知り合いのトコさんの息子さん、リョウくんは小学一年生。
たまに聞かせてもらうトコさんの話や写真を見ると、子どもらしい素直な少年なのが分かる。

そのリョウくんが、昨日、夕方5時を過ぎても学校から帰ってこないので、トコさんは近所を探し回った。だが、リョウくんは見当たらない。学校にも連絡して、本格的に捜索の勢いに入りかけたところへ、大泣きしながら帰ってくるリョウくんの姿があった。

四月に入学した頃、おかあさんのトコさんは、リョウくんが学校で他の子たちについていけるかと、ときどき心配する声を洩らしていた。
リョウくんはクラスで一番体が小さい。計算のない素直さは、子どもらしくてユニークだと思うのだけれど、担任の先生には他の子どもたちより幼く映るらしい。
これがどうやら、いじめっこの目にもつくようで、リョウくんは一学年上のある男の子の標的になっていた。

「オレんちに一緒に来なかったらブン殴る」
小学二年生のいじめっこに脅され、学校からの帰り道、リョウくんは嫌々、その子に従った。
男の子の家は母子家庭。おかあさんは、子どもが起きる前には出勤し、帰ってくるのは夜の7時過ぎなのだそうだ。
大人のいないオレんちで何が起こったか。

鍵っ子の男の子は、一つ下のリョウくんと仲良く遊んでくれたのではなかった。実際にどんな時間を過ごしたのかは二人にしか分からないことだが、リョウくんによれば、何か言うとその子に叩かれていたらしい。帰宅したリョウくんに、幸い大きな怪我はなかったそうだが、オレんちで恐怖の1時間半を過ごして、リョウくんは1時間ほど泣き通しだったと言う。

夜になって、その男の子とおかあさんが、トコさんの家を訪ねた。
男の子は学童保育所でも問題を起こし、つい最近、保育所を締め出されてしまったそうだ。そうして独りで家で過ごすようになった矢先の出来事だったのだ。
トコさんには、いじめっ子のさみしさが見えた。

「来なかったらブン殴る」
とリョウくんをオレんちへ連れ帰り、
「おかあさんに言ったらぶっ殺す」
そう言ってリョウくんを解放した男の子は、「ごめんなさい」がなかなか言えず、トコさんちで泣いた。
おかあさんも、泣いていたそうだ。
せつなさを残し、泣いた母と子がオレんちへ帰っていった夜、「もう誰にも怒られないで、鍵っ子くんが安らかに寝ていてくれればいい」とトコさんは思った。

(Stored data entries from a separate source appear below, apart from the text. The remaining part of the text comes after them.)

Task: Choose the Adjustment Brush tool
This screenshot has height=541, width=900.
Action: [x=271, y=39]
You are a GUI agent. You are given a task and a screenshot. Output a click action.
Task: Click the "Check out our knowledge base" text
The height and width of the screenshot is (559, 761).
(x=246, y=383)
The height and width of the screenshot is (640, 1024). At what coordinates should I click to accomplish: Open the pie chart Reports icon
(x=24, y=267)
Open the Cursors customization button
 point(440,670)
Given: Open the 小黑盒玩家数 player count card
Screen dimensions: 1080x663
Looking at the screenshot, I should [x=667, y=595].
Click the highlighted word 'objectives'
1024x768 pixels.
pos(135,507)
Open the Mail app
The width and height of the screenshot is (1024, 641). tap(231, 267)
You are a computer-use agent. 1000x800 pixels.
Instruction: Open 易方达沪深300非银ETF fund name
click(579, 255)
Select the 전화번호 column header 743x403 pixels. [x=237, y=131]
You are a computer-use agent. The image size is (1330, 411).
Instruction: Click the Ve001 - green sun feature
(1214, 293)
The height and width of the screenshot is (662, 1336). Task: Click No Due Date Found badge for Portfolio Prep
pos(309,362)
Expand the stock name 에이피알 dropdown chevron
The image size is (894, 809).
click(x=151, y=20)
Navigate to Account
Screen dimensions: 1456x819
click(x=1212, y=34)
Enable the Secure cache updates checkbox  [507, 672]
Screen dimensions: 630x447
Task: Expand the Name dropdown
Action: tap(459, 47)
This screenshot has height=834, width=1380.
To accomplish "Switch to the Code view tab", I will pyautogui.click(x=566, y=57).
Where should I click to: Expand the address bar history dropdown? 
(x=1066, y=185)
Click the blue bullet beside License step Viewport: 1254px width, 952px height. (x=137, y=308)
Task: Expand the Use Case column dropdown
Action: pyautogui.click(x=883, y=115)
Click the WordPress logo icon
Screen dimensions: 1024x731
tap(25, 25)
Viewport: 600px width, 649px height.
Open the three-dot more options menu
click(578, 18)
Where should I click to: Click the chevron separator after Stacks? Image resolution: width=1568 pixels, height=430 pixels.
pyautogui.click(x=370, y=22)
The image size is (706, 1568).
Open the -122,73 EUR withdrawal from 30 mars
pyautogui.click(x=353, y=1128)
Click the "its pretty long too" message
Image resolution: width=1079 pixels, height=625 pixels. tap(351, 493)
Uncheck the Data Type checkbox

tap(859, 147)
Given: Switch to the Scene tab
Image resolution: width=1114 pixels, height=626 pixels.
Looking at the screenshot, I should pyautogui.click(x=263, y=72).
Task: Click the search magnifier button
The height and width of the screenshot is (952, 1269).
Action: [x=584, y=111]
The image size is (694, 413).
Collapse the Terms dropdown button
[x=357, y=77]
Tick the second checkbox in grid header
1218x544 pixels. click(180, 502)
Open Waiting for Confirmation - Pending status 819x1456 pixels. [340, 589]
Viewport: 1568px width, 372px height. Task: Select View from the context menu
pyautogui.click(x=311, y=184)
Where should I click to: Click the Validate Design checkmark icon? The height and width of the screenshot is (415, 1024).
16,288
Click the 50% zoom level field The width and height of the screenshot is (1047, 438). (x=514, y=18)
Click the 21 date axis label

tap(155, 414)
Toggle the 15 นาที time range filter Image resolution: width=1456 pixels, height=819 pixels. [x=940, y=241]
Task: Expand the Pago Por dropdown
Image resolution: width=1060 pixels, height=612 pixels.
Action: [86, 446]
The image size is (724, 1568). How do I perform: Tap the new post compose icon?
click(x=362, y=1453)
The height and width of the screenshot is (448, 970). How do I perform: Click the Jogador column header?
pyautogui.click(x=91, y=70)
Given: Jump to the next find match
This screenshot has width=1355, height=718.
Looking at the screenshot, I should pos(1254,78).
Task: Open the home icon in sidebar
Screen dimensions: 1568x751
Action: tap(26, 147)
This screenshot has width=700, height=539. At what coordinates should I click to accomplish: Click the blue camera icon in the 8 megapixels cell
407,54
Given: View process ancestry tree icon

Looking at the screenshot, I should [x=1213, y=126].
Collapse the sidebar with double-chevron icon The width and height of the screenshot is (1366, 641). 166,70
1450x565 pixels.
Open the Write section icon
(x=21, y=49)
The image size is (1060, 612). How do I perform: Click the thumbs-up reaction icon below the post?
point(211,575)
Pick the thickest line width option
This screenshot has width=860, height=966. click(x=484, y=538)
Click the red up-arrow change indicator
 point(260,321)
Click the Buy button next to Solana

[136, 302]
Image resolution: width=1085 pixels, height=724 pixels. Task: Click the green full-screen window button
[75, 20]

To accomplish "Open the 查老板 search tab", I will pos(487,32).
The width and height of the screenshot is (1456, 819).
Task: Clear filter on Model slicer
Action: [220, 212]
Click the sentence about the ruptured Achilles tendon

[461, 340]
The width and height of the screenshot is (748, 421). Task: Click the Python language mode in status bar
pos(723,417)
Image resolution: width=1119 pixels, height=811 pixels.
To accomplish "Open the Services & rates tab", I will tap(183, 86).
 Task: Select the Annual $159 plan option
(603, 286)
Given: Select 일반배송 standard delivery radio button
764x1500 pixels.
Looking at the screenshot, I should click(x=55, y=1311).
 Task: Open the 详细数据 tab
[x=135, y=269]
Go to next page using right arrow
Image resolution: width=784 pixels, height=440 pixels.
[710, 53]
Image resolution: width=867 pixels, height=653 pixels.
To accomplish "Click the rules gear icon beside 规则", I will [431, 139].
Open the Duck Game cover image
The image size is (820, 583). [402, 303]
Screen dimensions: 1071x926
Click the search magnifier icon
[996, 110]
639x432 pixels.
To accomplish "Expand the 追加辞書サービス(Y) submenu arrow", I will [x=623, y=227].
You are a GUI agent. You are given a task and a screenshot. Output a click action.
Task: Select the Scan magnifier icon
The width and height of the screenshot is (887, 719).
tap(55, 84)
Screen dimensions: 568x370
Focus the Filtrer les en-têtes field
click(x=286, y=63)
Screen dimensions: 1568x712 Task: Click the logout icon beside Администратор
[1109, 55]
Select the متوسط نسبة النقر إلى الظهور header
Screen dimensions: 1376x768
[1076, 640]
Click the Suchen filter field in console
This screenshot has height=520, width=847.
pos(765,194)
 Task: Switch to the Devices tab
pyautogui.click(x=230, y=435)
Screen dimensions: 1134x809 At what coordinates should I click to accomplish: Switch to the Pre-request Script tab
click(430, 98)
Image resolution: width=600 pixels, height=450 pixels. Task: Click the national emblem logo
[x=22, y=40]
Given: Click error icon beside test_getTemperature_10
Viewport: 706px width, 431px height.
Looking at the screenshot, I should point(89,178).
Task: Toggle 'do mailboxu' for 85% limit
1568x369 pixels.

日本人ならたいていの人は知っている『泣いた赤おに』の話を思い出す。
人間たちと仲良くしたい赤鬼は、「ココロノ ヤサシイ オニ デス」なんて立て札を作り、オニんちへ村人を招こうとする。ところが、そんな立て札の文句が、かえって村人たちを気味悪がらせてしまう。人間の世界をよく知らない若い鬼は、自分の気持ちが伝わらないことに腹を立てて癇癪を起こす。そこへ青鬼さんがやってきて、一案を講じてくれるのだ。

鍵っ子の孤独な男の子にも、青鬼さんが来てくれたらよいのかもしれない。
『泣いた赤おに』の話が心を打つなら、青鬼さんの代わりになる人が現れてもいいのではないだろうか。
学童保育所で彼がどんな問題を起こしたかは知らないが、小学二年生の子どもを締め出すしかなかったのだろうか。

幼い赤鬼のために、青鬼になれるオトナはいるはず。青鬼でなくても、接してくれる村人でもよいのだ。
内に涙を溜めて癇癪を疼かせたまま赤鬼たちが大きくなってしまわないように。
そして、癇癪を疼かせたままオトナになった赤鬼たちは、さみしさの裏を返して他人に当たらず、素直な自分を見つける努力をしてほしい。
『泣いた赤おに』でも読み直して、泣いてみたらいい。

ただ、秀逸なお話は涙するためだけにあるのではない。子どもに読み聞かせて終わる話ではないのだ。
赤鬼は気がつけばどこにでもいて、青鬼が現れるのを期待しているのかもしれない。
青鬼でなくとも、気のいい村人でも助けになるのではないだろうか。

偕成社の大型版。
梶山俊夫さんが描くおおらかで線の強い絵もユニークで素敵なのです。